Interval notation is a way of describing a range of values that an inequality encompasses. It uses brackets and parentheses to represent the set of solutions:

• \((a, b)\): Values between \(a\) and \(b\), not inclusive.
• \([a, b]\): Values between \(a\) and \(b\), inclusive.
• \((-\infty, b)\): All values less than \(b\).
• \((a, \infty)\): All values greater than \(a\).

For the given inequality \(-2x-2 \leq 1+x\), after solving we get \(x \geq -1\). In interval notation, this is written as \([-1, \infty)\). This notation tells us that the solution includes all values starting from \(-1\) to positive infinity, where \(-1\) is included.

Solving linear inequalities involves a few systematic steps:

• Isolate the variable: Get all variable terms on one side of the inequality and constants on the other.
• Simplify the expression: Combine like terms to simplify.
• Manipulate the inequality: Perform necessary operations to isolate the variable, noting that multiplying or dividing by negatives reverses the inequality sign.

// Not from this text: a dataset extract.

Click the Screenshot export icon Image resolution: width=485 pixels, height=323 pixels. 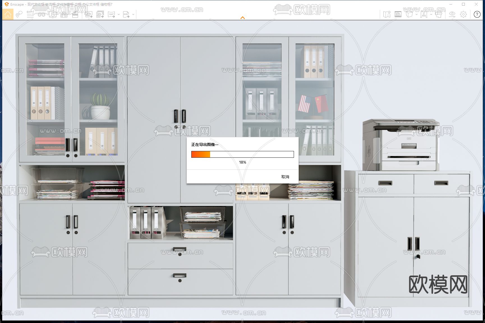coord(89,14)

In the original exercise, we start with \(-2x-2 \leq 1+x\). Following the steps:
1. Move all \(x\) terms to one side: \(-2x - x - 2 \leq 1\)
2. Simplify: \(-3x - 2 \leq 1\)
3. Move constant to the other side: \(-3x \leq 3\)
4. Solve for \(x\): \(x \geq -1\)
Finally, write the solution using interval notation: \([-1, \infty)\). This systematic approach ensures accuracy while solving linear inequalities.